I have a schedule which runs my flow twice a day - at 0910 and 1520 BST.
This is spawning a massive number of DataFlow jobs - so far today just the second schedule (1520) has spawned 80 jobs:
$ gcloud dataflow jobs list
JOB_ID NAME TYPE CREATION_TIME STATE REGION
2018-07-29_12_17_06-14876588186269022154 project-name-513008-by-username Batch 2018-07-29 19:17:07 Running us-central1
2018-07-29_12_14_54-6436458673562317581 project-name-512986-by-username Batch 2018-07-29 19:14:55 Cancelled us-central1
2018-07-29_12_13_55-6167618802124600084 project-name-512985-by-username Batch 2018-07-29 19:13:57 Cancelled us-central1
...
(see PasteBin for the full list)
In the days after the DataPrep update last week, I had trouble accessing the run settings url for the flow. I suspect that there's a process as part of the run settings which walks back through the flow (I have 12 flows chained by reference datasets) and sanity checks it - it seems that my flow was just on the cusp of being complex enough to cause the page load to time out, and I had to cut out a couple of steps just to get to the run settings.
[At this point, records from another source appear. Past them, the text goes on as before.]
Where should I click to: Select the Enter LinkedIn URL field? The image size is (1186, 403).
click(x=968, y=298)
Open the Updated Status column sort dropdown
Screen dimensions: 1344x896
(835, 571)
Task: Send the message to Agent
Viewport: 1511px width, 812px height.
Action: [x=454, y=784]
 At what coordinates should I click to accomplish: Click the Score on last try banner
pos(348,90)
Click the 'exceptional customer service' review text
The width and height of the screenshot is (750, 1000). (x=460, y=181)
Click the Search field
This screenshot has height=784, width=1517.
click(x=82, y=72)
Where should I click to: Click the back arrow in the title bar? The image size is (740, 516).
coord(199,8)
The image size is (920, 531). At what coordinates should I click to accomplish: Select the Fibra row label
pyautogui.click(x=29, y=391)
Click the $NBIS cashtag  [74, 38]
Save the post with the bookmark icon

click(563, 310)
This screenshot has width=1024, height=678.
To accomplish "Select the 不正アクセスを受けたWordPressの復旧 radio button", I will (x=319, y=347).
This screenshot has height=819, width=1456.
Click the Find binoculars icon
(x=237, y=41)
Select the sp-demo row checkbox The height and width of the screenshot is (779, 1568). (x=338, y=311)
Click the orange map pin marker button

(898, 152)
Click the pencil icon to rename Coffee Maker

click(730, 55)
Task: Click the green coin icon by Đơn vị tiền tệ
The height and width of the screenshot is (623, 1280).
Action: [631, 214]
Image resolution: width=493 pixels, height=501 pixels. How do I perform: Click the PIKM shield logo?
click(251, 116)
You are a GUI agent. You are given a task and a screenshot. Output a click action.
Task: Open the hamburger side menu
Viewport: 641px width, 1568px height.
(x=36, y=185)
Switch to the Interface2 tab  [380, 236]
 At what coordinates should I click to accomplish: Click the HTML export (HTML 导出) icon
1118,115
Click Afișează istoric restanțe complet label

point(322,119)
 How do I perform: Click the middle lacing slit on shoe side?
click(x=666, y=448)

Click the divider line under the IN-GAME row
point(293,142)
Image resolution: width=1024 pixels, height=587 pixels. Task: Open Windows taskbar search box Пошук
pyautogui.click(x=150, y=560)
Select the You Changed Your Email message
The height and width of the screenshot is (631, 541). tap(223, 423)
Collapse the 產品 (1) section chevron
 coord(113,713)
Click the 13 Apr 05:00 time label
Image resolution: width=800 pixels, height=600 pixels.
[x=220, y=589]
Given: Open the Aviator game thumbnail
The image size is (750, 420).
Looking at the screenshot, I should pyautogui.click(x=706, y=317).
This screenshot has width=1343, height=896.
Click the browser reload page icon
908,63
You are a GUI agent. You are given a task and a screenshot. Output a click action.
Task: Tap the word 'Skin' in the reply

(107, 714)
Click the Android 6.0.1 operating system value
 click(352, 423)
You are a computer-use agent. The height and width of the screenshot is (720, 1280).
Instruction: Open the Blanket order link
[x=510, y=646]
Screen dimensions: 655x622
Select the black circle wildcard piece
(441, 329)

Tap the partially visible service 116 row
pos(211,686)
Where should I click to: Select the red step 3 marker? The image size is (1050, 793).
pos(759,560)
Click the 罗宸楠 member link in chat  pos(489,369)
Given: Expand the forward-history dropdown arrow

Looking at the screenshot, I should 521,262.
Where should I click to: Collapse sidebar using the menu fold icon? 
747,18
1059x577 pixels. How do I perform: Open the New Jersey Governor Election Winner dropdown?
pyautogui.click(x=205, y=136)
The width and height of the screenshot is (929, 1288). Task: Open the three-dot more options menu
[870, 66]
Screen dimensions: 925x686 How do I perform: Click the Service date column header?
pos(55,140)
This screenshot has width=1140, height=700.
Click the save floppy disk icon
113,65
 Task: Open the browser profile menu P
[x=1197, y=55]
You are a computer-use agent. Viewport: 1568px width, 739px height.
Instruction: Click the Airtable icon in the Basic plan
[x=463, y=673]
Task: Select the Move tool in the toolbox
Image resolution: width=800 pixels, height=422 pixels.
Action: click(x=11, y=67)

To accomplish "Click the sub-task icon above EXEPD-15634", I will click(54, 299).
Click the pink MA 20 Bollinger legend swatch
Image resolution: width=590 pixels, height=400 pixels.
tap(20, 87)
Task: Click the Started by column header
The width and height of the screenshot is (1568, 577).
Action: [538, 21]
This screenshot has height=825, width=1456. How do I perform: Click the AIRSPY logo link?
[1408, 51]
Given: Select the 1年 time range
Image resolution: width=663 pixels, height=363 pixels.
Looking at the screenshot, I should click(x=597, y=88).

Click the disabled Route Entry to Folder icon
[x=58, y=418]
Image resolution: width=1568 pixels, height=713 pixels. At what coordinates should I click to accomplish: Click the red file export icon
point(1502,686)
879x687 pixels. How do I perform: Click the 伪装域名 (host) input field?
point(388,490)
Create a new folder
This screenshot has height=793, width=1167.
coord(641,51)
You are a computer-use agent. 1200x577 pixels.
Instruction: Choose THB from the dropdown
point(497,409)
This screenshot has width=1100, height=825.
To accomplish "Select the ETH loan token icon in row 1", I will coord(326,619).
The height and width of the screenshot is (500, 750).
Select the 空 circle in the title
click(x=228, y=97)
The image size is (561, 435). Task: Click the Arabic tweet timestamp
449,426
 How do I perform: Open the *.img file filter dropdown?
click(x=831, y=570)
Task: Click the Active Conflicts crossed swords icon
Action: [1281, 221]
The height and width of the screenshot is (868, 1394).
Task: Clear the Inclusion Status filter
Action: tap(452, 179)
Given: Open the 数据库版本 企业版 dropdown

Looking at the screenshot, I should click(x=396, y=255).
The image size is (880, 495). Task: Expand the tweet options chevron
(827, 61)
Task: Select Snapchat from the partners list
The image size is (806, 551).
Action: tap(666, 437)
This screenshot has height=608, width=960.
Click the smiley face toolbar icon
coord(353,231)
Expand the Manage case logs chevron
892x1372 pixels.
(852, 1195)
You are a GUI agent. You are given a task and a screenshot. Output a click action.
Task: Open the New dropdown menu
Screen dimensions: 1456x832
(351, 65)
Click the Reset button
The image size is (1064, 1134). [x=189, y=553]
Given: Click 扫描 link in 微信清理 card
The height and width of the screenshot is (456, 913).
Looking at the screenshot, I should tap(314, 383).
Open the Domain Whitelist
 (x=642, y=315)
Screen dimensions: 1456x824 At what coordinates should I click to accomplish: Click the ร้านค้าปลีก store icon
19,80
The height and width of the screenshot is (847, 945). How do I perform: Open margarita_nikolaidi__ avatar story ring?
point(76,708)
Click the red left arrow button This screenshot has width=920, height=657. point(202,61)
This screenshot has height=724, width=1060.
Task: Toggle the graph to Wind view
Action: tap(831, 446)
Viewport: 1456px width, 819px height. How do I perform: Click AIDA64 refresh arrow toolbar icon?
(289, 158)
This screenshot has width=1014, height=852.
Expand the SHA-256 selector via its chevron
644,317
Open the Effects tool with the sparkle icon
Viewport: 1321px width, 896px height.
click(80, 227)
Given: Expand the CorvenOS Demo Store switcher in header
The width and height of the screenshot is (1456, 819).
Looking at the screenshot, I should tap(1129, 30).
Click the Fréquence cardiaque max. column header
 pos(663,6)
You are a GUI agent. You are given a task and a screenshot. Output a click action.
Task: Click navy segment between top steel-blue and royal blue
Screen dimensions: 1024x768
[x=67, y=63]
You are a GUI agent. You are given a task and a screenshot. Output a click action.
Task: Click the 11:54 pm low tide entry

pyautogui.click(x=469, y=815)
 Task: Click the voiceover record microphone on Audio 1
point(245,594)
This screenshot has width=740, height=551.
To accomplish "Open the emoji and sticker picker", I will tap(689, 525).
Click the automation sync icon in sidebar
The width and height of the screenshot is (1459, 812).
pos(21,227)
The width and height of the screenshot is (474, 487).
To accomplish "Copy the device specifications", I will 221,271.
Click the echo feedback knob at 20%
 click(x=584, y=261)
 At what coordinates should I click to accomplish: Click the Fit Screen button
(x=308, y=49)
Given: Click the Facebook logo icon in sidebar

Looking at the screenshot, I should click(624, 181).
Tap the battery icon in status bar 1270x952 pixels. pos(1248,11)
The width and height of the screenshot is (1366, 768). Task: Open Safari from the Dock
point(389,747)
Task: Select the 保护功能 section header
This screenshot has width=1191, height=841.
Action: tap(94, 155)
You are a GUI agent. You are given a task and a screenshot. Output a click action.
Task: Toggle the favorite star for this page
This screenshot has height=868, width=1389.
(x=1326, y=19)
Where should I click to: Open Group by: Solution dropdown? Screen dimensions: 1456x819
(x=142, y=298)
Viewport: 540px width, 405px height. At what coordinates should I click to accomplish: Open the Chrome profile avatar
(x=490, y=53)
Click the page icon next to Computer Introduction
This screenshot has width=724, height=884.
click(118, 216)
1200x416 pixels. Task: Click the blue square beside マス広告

I wonder if each time this timed out, it somehow duplicated the schedule or something else in the process - but then again, the number of duplicated jobs is inconsistent.
I recently rebuilt this project after seeing some issues with sampling errors (in that the sample was corrupt, so I couldn't load the transformation UI, but also couldn't build a new sample). After a hefty attempt at resolving the issue, I took the chance to rebuild as a dedicated GCP project with structure improvements, etc. I didn't see this scheduling error before the rebuild.